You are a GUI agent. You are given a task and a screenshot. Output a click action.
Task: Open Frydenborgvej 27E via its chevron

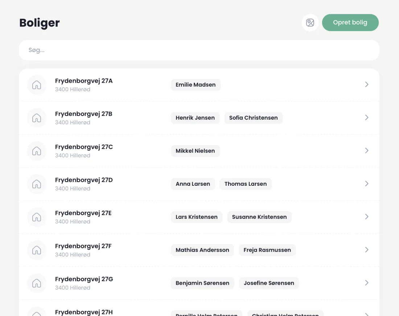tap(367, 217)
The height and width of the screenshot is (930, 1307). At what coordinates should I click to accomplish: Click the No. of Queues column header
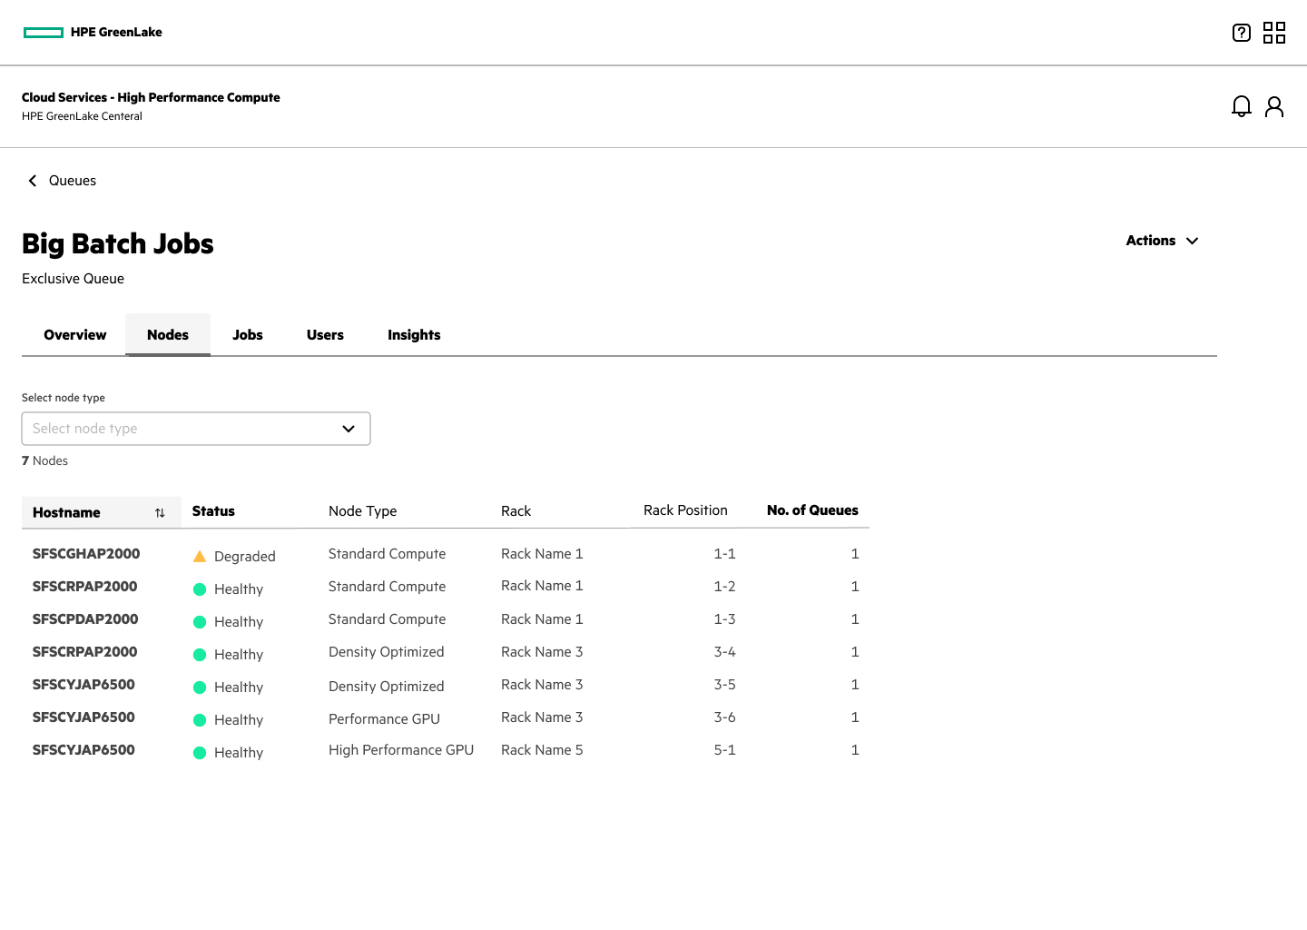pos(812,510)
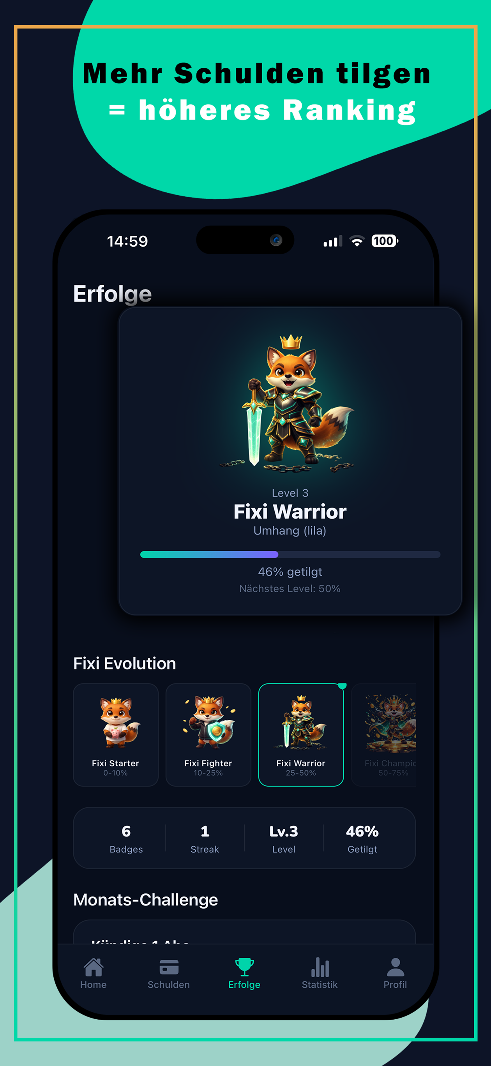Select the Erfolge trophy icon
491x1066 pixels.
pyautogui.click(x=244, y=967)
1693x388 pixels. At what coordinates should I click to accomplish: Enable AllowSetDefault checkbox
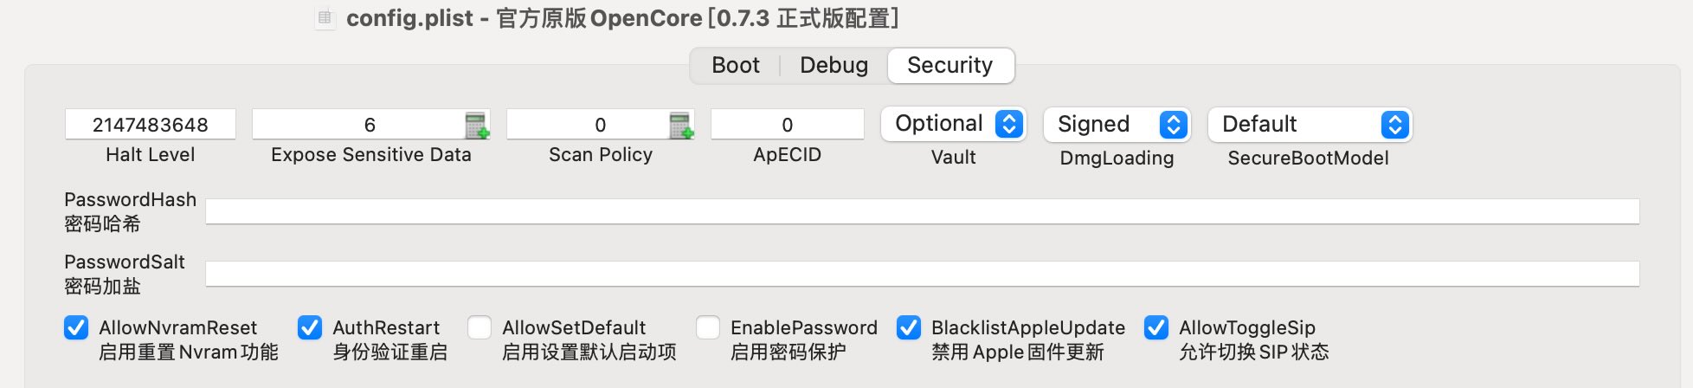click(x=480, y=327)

───

Everything from the line with "Task: Open Frydenborgvej 27E via its chevron" through the end of the records above, and nothing else, is to be quoted exactly; please leave the pictures out.

Task: Open Frydenborgvej 27E via its chevron

tap(367, 217)
The height and width of the screenshot is (930, 1307). At what coordinates should I click to accomplish: Click the No. of Queues column header
pos(812,510)
Select the Erfolge trophy icon
491x1066 pixels.
pyautogui.click(x=244, y=967)
1693x388 pixels. At what coordinates should I click to accomplish: Enable AllowSetDefault checkbox
click(x=480, y=327)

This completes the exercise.